*** RECORDS ***
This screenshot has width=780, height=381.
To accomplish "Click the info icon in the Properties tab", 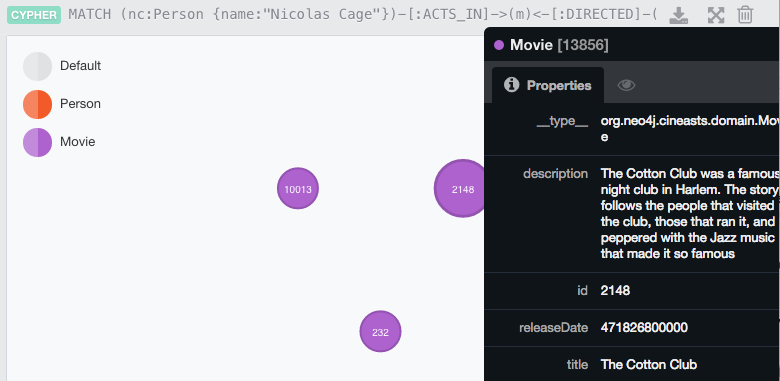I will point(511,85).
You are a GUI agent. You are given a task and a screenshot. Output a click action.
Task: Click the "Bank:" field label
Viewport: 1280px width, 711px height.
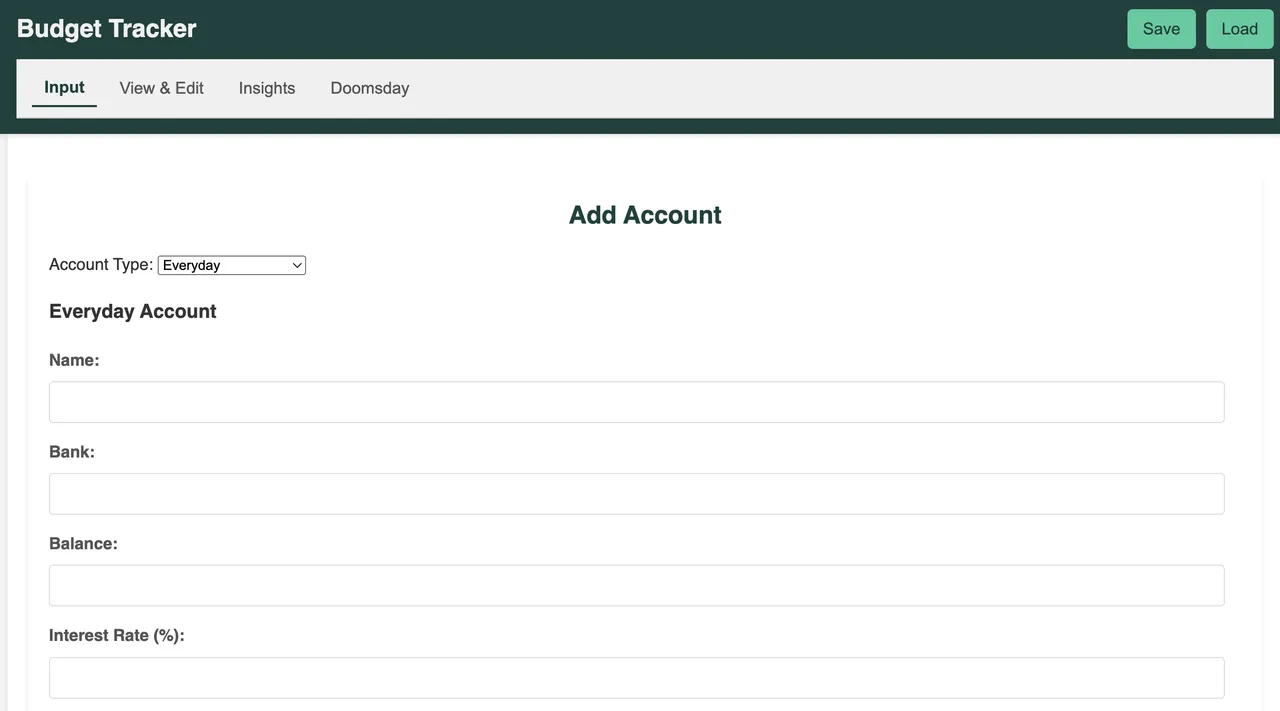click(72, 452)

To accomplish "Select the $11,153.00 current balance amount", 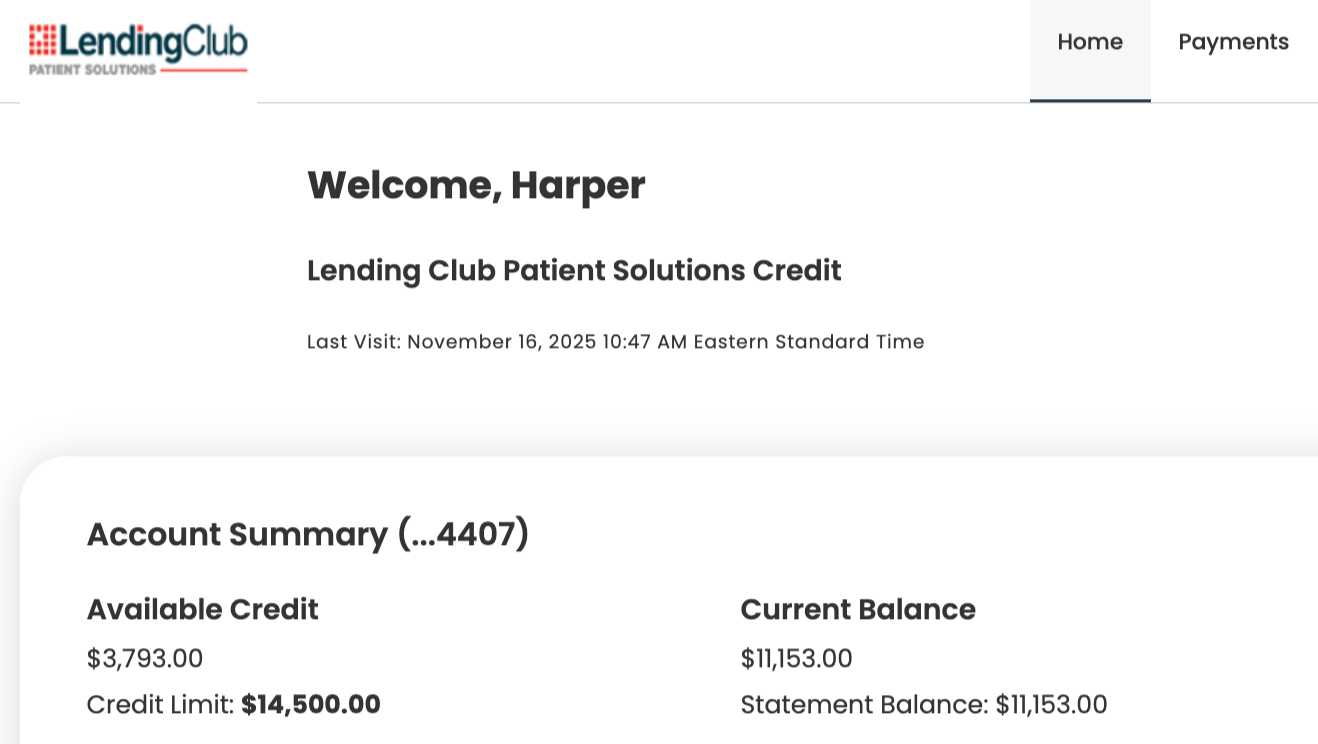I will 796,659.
*** End of RECORDS ***
_HOW TO COMPLETE THIS TASK:_ Where a line above contains the word "screenshot", show that line.

_EXERCISE RESPONSE:_
This screenshot has width=780, height=381.
You are a GUI agent. You are given a task and a screenshot. Output a click action.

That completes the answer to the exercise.